Health of master track and field athletes: a 16-year follow-up study

Clin J Sport Med. 2006 Mar;16(2):142-8. doi: 10.1097/00042752-200603000-00010.

Abstract

Objective: To study different aspects of health in master athletes.

Design: A 16-year follow-up study.

Setting: Finland.

Participants: All male Finnish master athletes (N=102, mean age 58.3 years) who in 1985 participated in track and field athletic World Veterans Games. Controls were men, who as young adults had been classified as completely healthy (N=777, mean age 55.0 years).

Main outcome measurements: Health questionnaires at baseline (in 1985) and at 10-year and 16-year follow-ups.

Results: During follow-up, the master athletes self-rated their health as better (P<0.001) and they coped better with leisure-time daily activities (P=0.024) than controls.

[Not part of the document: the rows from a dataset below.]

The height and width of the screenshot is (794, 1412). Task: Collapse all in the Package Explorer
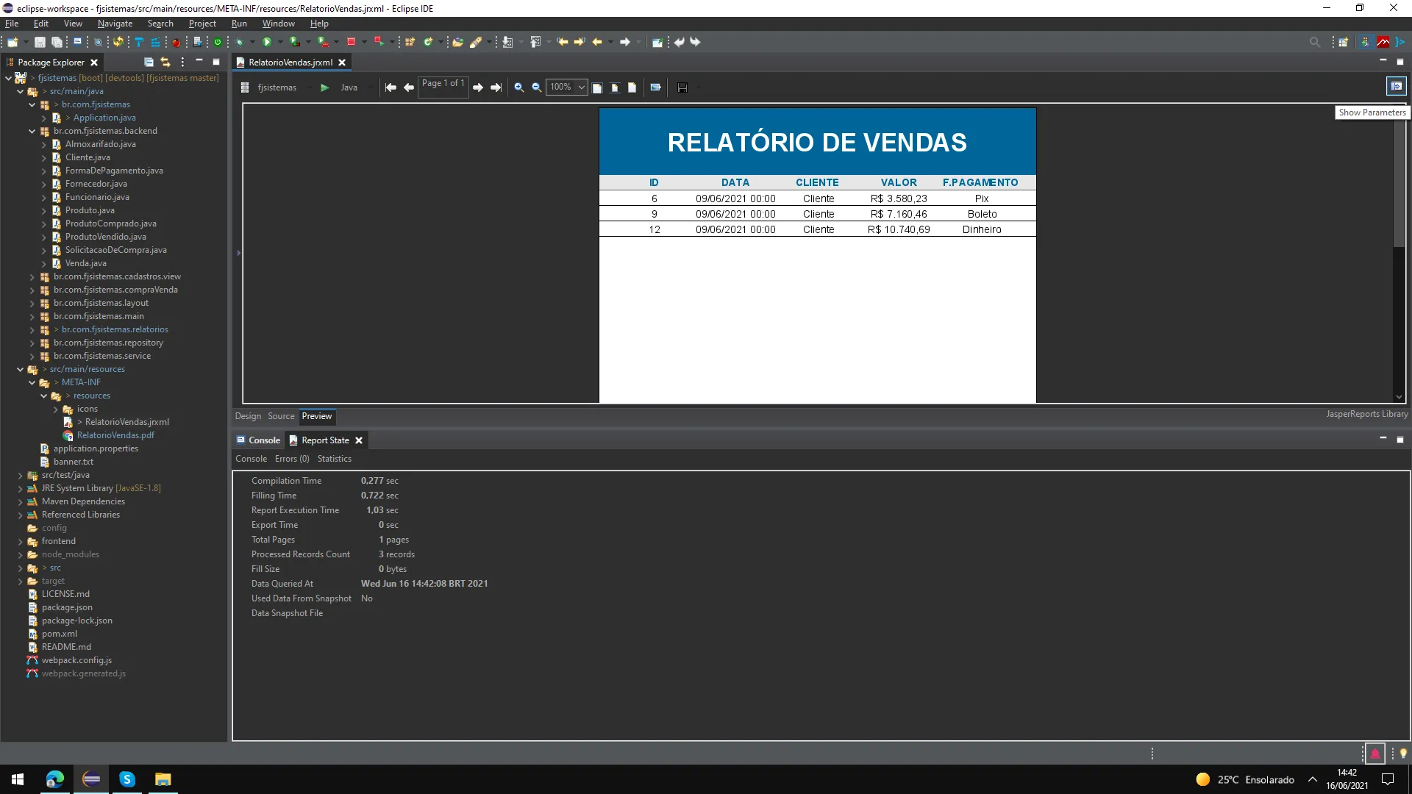click(149, 62)

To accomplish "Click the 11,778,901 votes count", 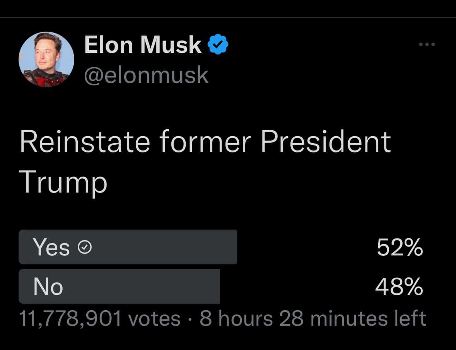I will pos(100,319).
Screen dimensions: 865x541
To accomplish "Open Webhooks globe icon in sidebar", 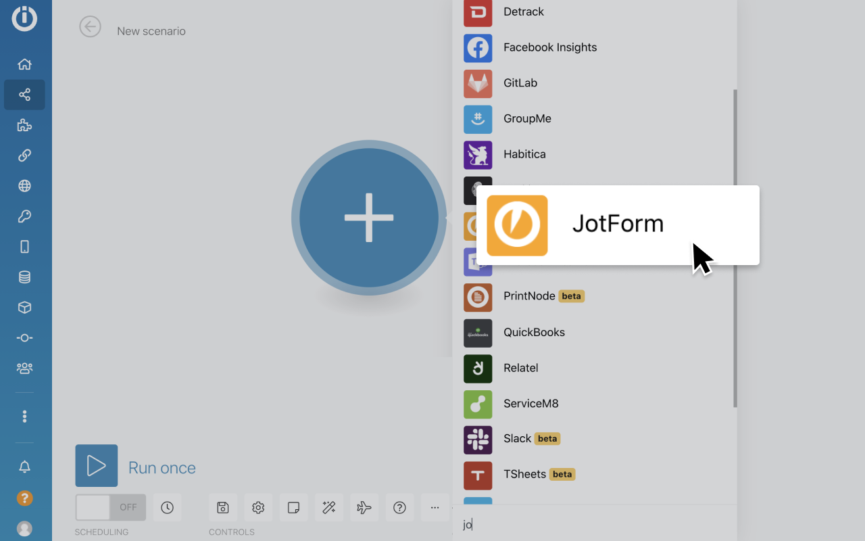I will pos(24,186).
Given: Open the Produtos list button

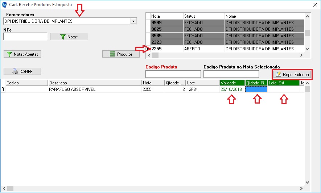Looking at the screenshot, I should click(x=121, y=54).
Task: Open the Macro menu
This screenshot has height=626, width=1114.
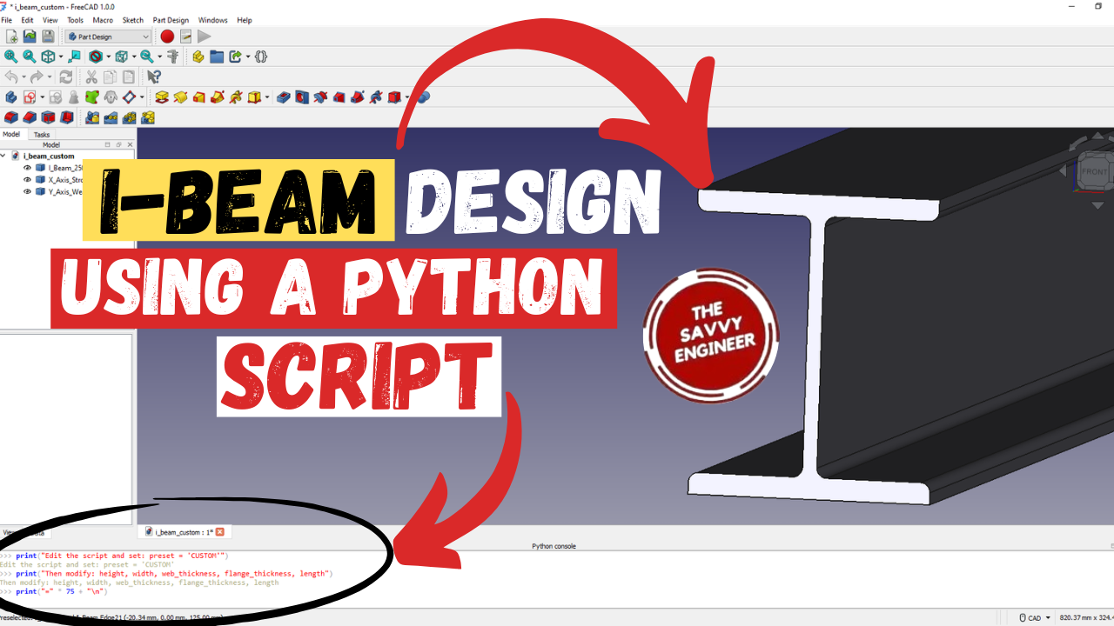Action: click(x=103, y=20)
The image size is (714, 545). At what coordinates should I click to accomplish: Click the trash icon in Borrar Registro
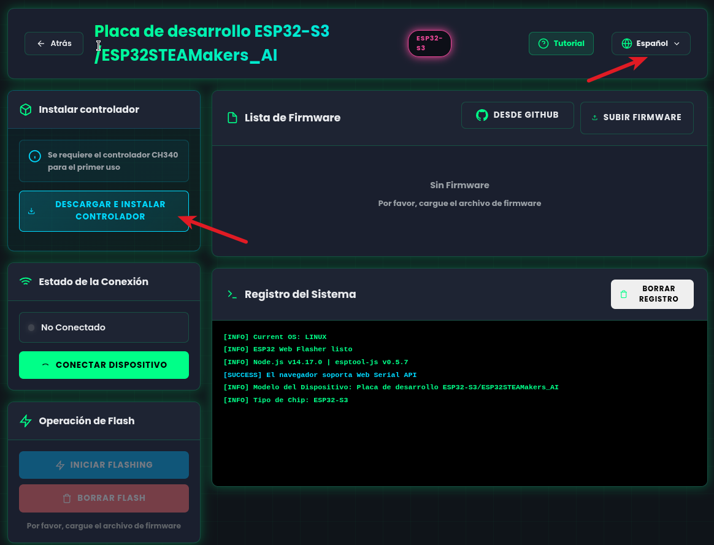[624, 294]
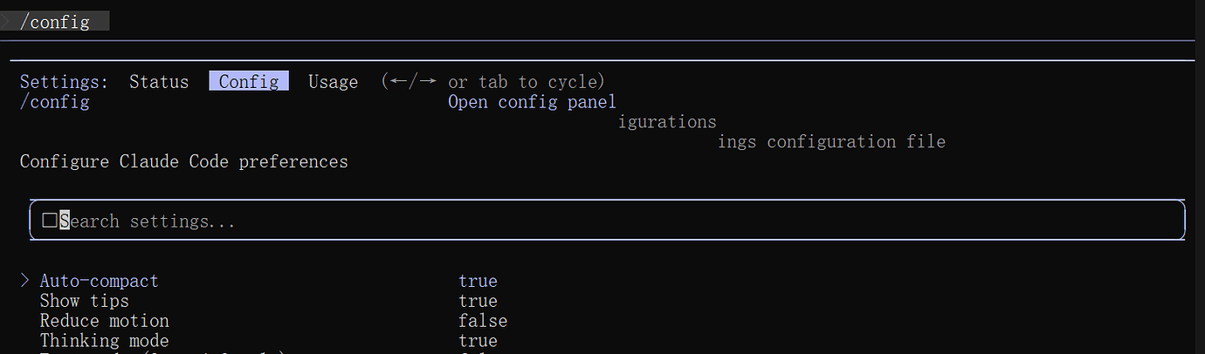
Task: Click the true value of Auto-compact
Action: 478,281
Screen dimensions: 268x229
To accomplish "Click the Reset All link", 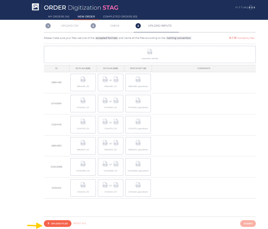I will (80, 223).
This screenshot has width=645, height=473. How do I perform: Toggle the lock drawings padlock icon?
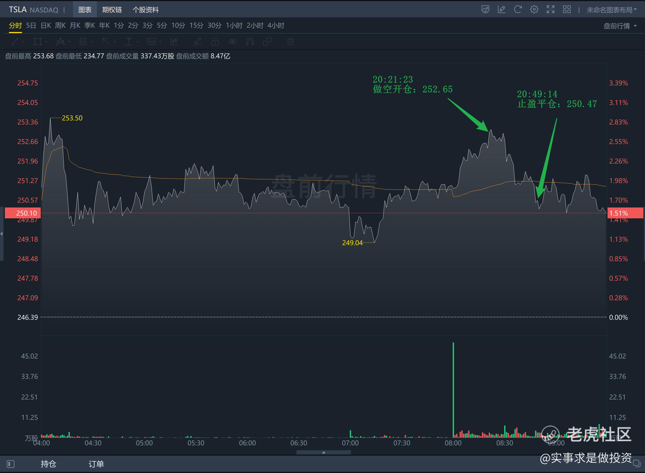(x=215, y=42)
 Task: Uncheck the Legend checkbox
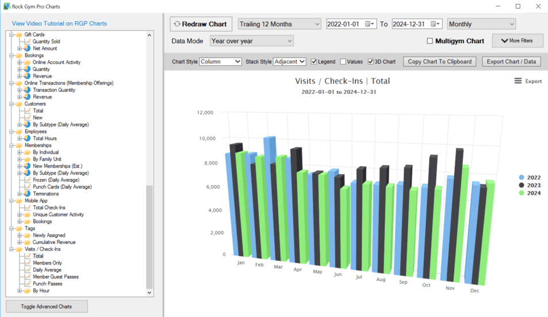point(314,62)
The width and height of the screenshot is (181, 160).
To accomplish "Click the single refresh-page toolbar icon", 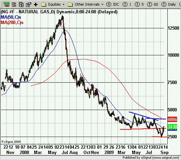I will tap(14, 5).
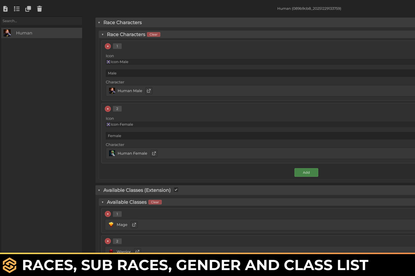The image size is (415, 276).
Task: Toggle the Available Classes (Extension) checkbox
Action: pyautogui.click(x=176, y=189)
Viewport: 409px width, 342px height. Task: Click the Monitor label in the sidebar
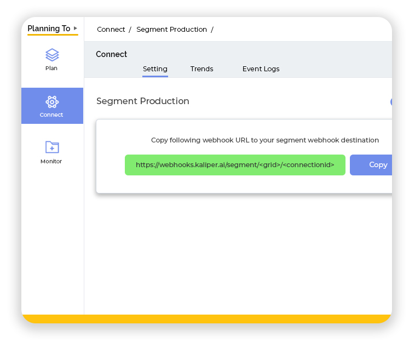51,162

The adjusted risk for shoulder region (odds ratio 2.84, P<0.03) and Achilles tendon rupture (14.87, P<0.01) after the age of 45 years was higher in the athletes than in the controls. At the 16-year follow-up, none of the athletes, but 9% of controls reported having diabetes mellitus. The adjusted odds ratio of having at least 1 metabolic syndrome disease was 0.43 (P=0.01) in the athletes compared with the controls. At follow-up among subjects without reported coronary heart disease in 1985, the age-adjusted hazard ratio (HR) in the athletes compared with the controls of death from natural-cause was 0.41 (P<0.01).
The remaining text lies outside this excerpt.